Describe steps of contraction
- calcium pumped into SR
- Once T-tubule comes down with AP, T-tubule calcium channels open
- Calcium enters into cytoplasm in interstitial fluid
- Triggers activation of release channels in the dyads
- Causes release of even more calcium from SR
- Calcium binds to troponin and contract cardiac muscle
Describe the steps of excitation-contraction coupling
- Action potential depolarizes T-tubule membranes
- Activates calcium channels in T-tubules resulting in a small calcium entry into ECF
- Calcium binds to calcium release channels in sarcoplasmic reticulum (SR): calcium-induced calcium release (CICR)
- Large calcium release from SR intracellular stores causes contraction.
- Relaxation occurs.
List steps of large calcium release from SR intracellular stores causing contraction

- Calcium released from intracellular stores
- Calcium in cytoplasm rises
- Calcium binds to troponin C
- Exposure of myosin-binding sites on the actin filaments.
- Cross-bridge cycling begins
- Active tension
- z-lines pulled together
Describe relaxation of muscle
- Slow inactivation of the calcium channel in the T-tubules
- Uptake of calcium ions into the SR by the SR calcium pump.
- Removal of calcium ions from the cell by the sodium/calcium exchanger (calcium back into T-tubule)
Factor of greater force of contraction?
Greater the intracellular calcium
Describe steps of adrenaline/noradrenaline in nerve synapse

- Binds adrenoceptor on ventricular cell surface which
- Activates G-protein to increase cAMP which
- Activates cAMP-dependent kinases which
- Phosphorylates effector proteins:
i) Voltage-gated calcium channel on the surface of T-tubules: increased inward calcium ions.
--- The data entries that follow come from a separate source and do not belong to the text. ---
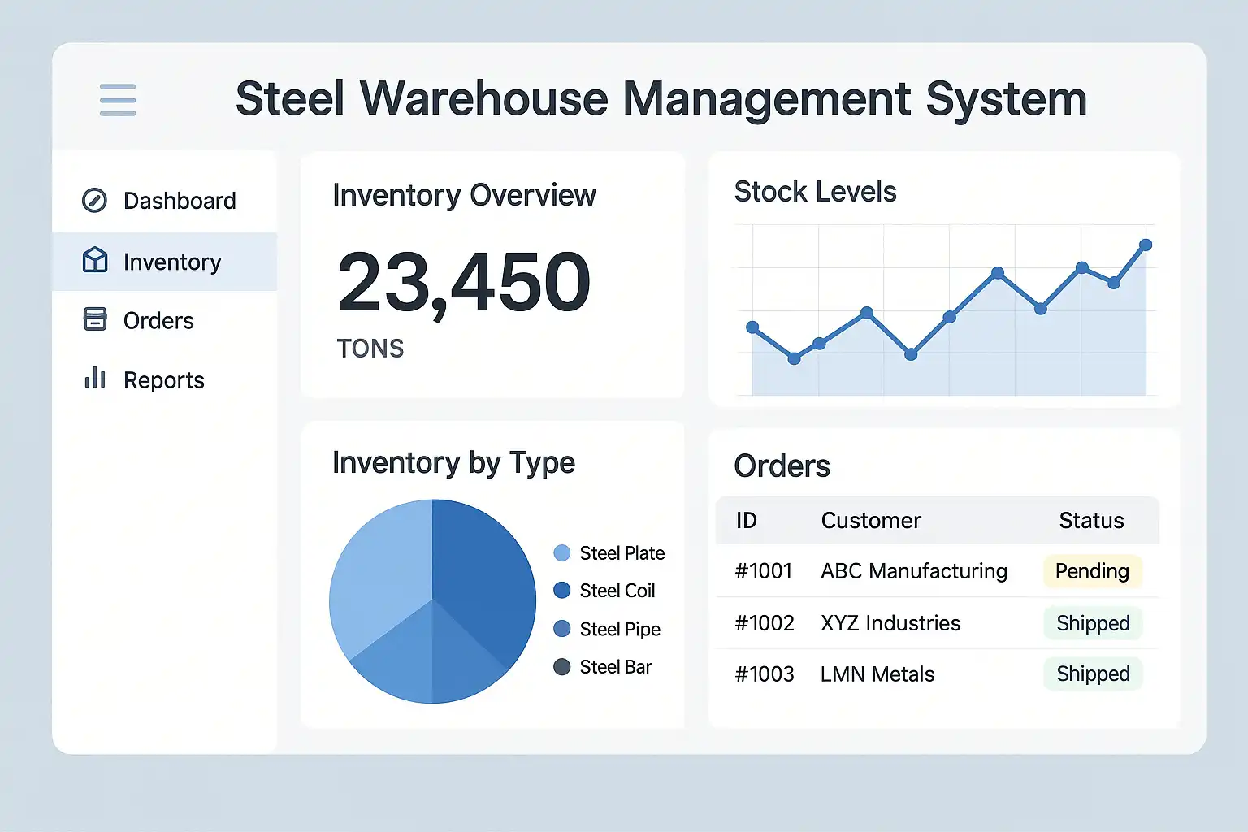Click Shipped badge for LMN Metals
The height and width of the screenshot is (832, 1248).
(x=1093, y=674)
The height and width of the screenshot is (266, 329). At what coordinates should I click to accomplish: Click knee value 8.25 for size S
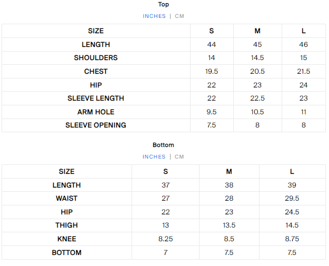(165, 239)
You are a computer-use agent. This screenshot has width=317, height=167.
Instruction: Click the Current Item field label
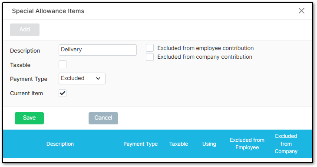tap(26, 94)
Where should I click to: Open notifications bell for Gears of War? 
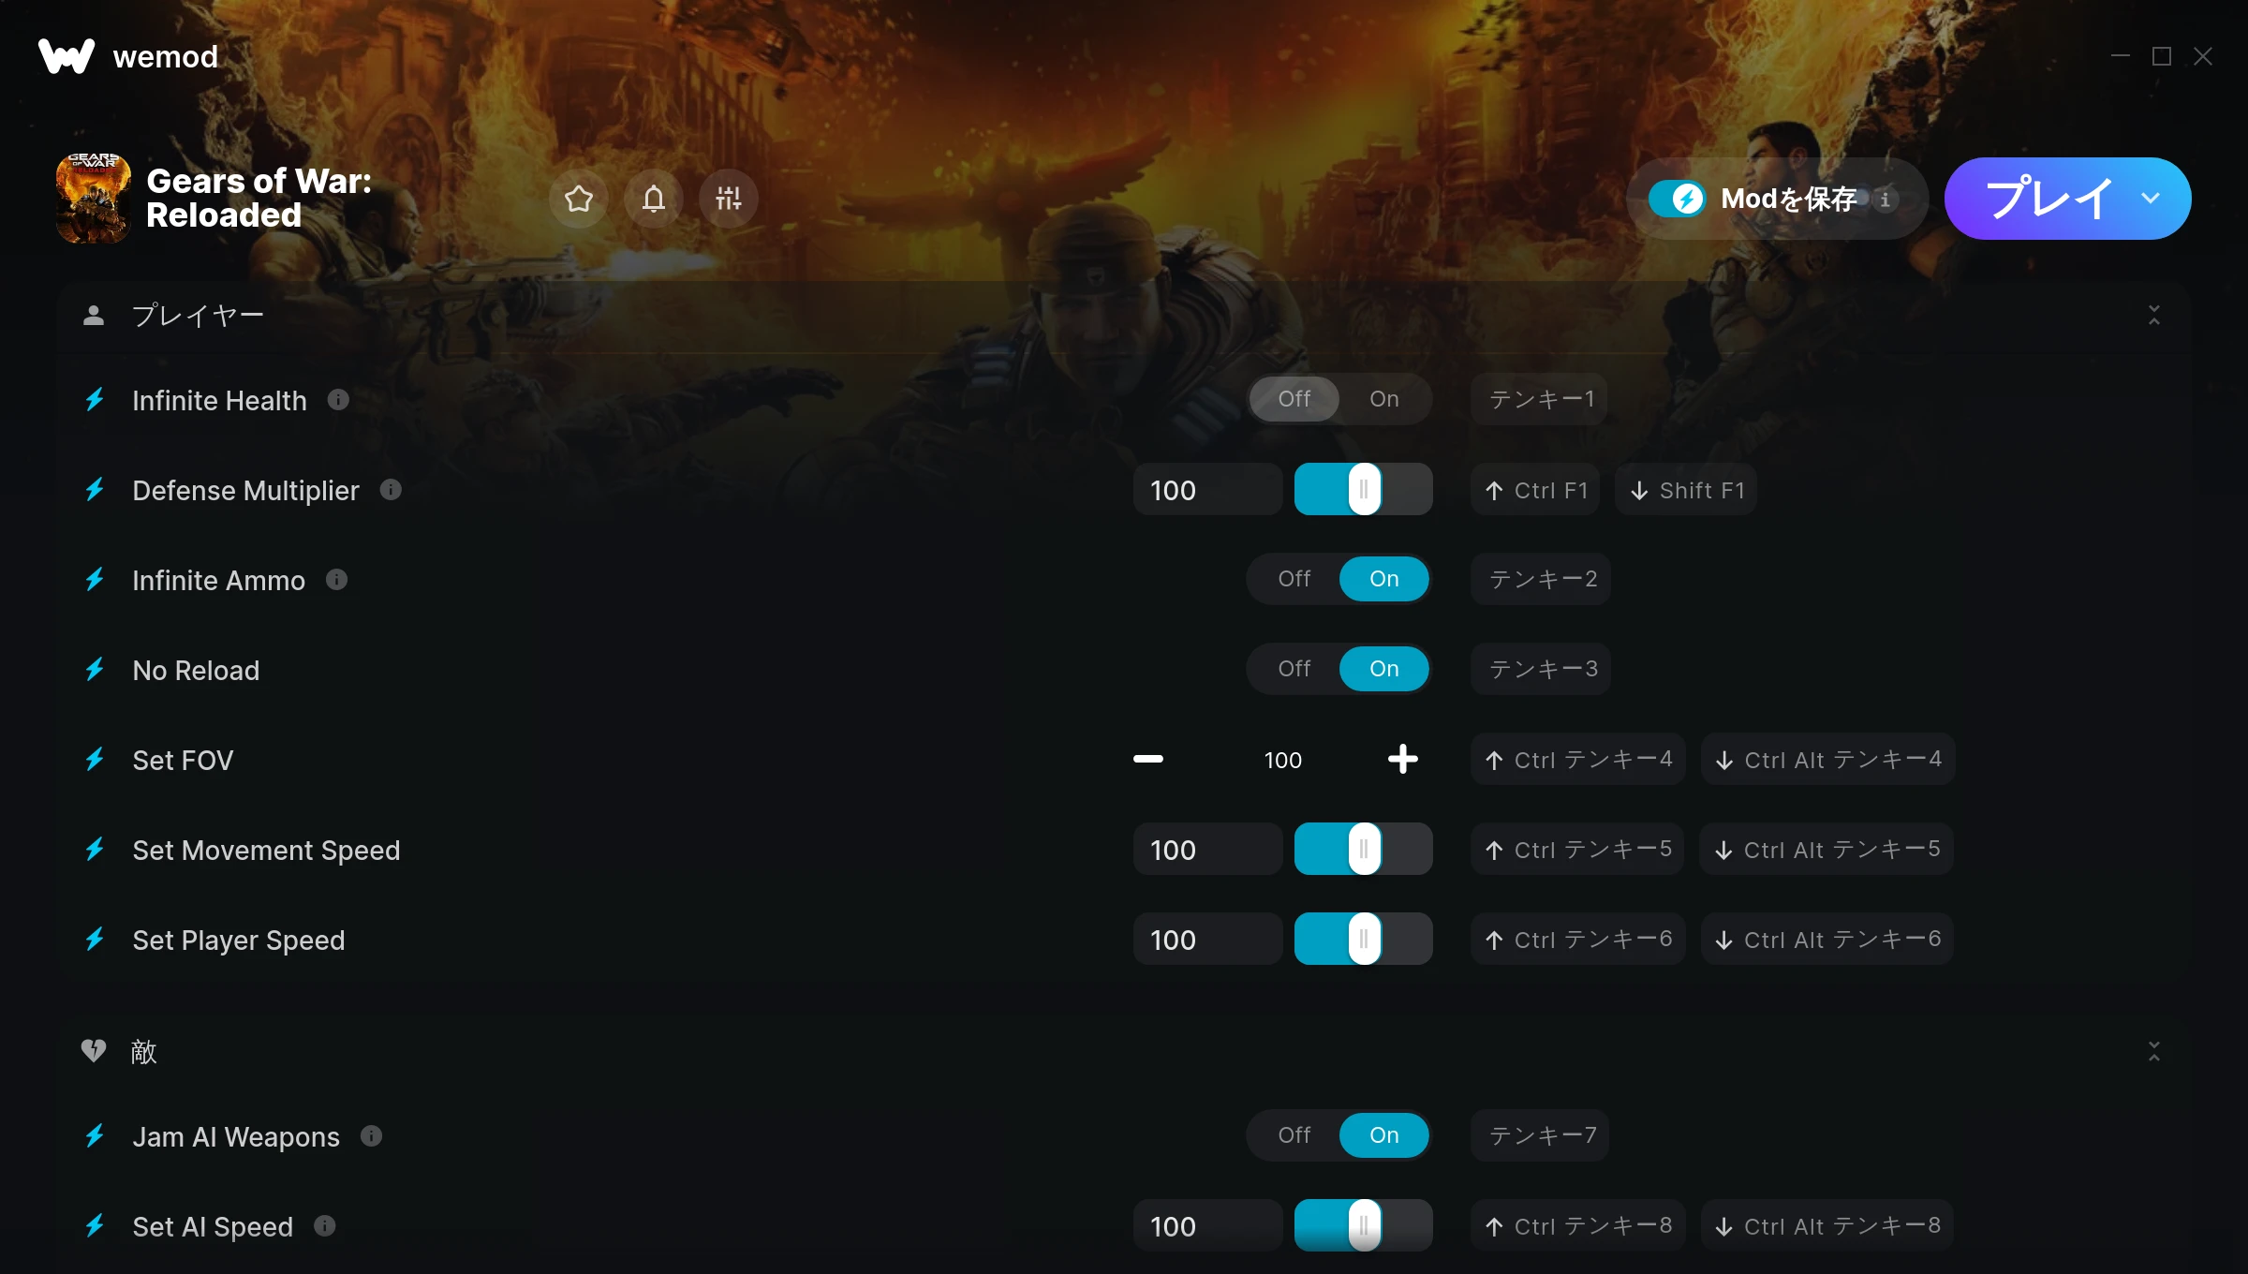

ii) Phospholamban (regulatory protein acting on the SR calcium pump to make it act faster: increases calcium uptake by SR calcium pump so that there is more storage for next contraction, allowing for stronger contraction. - Both actions increase peak SR calcium release and force but shortens time-course of systole.
Increasing peak sarcoplasmic calcium ion release and shortening systole leads to?
- Increase in amplitude of the AP.
- Stronger but briefer systole due to the phospholamban.
- Shorter diastole and time of contraction.